Dans le cadre du Cybermois organisé par l’Agence nationale de la sécurité des systèmes d’information – ANSSI, la CNIL a décidé de dépoussiérer sa recommandation en matière de mots de passe, restant à ce jour la méthode d’authentification la plus répandue.

En effet, sa volonté est de remettre au gout du jour cette notion pour tenir compte de l’évolution des connaissances et afin de renforcer la sécurité des organismes dans un contexte où les menaces sont omniprésentes.

En voici quelques exemples aux différents stades de la gestion des mots de passe :

1. 1. Création du mot de passe: Attaque du moyen de mémorisation. Ex : vol du papier où le mot de passe est écrit, vol du smartphone où il est enregistré…
   2. Authentification : Observation lors de la saisie, Interception lors de la transmission…
   3. Conservation : Attaque par un virus, intrusion informatique sur le serveur ;
   4. Renouvellement: Hameçonnage, piratage du compte courriel utilisé pour le renouvellement ;

Afin de pallier les différents risques en matière de sécurité, la CNIL traite dans sa nouvelle recommandation à la fois la question de la politique de gestion des mots de passe et les modalités d’utilisation des mots de passe en pratique.

Les apports majeurs de cette nouvelle version sont :

• La définition d’une nouvelle règle basée sur le degré d’imprédictibilité d’un mot de passe appelé l’entropie.

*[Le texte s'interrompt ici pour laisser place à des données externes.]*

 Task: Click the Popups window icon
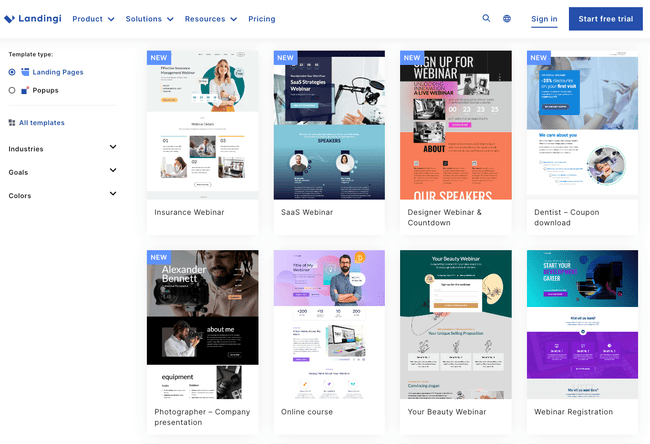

Cela signifie que la règle ne serait plus la longueur minimale du mot de passe mais plutôt l’absence de prévisibilité de celui-ci ;
• La fin de l’obligation de renouvellement des mots de passe pour les comptes utilisateurs classiques – non applicable aux administrateurs ;
• La tenue d’une liste officielle de mots de passe complexes mais connus à ne pas utiliser ;
• De nouvelles règles en matière pour garantir la sécurité tout au long du cycle de vie des mots de passe. Ex : utilisation d’un gestionnaire de mot de passe, pas d’utilisation d’informations évidentes ;

La nouvelle recommandation de la CNIL est soumise à la consultation publique jusqu’au 3 décembre 2021. Ainsi, tous les acteurs concernés par la recommandation qu’ils sont professionnels ou non en matière de protection des données ou de sécurité informatique peuvent participer.

L’ensemble des participations sera analysé afin de publier la nouvelle recommandation définitive en début d’année 2022.

L’ANSSI s’est bien évidemment penchée sur ce sujet et s’est prononcée dans un communiqué de presse le 1^er octobre 2021 afin de définir  les bonnes pratiques à adopter.

1. Des mots de passe longs: complexes avec majuscules, minuscules, chiffres et caractère spéciaux. Il est également possible d’utiliser une phrase pour complexifier ;
2. Aucune information personnelle : celles-ci sont trop faciles d’accès par exemple sur les réseaux sociaux ;
3. Utilisation d’un mot de passe unique par compte : en particulier pour les comptes sensibles type adresses mails et usages professionnels ;
4. Modifier systématiquement les mots de passe par défaut ;
5. Ne jamais communiquer ses mots de passe ;

Ces bonnes pratiques doivent bien évidemment s’accompagner de mesures supplémentaires telles que des sauvegardes régulières et systématiques des contenus, la mise à jour continue des appareils, logiciels et applications utilisés et ne pas ouvrir les liens ou les pièces jointes provenant d’expéditeur inconnu.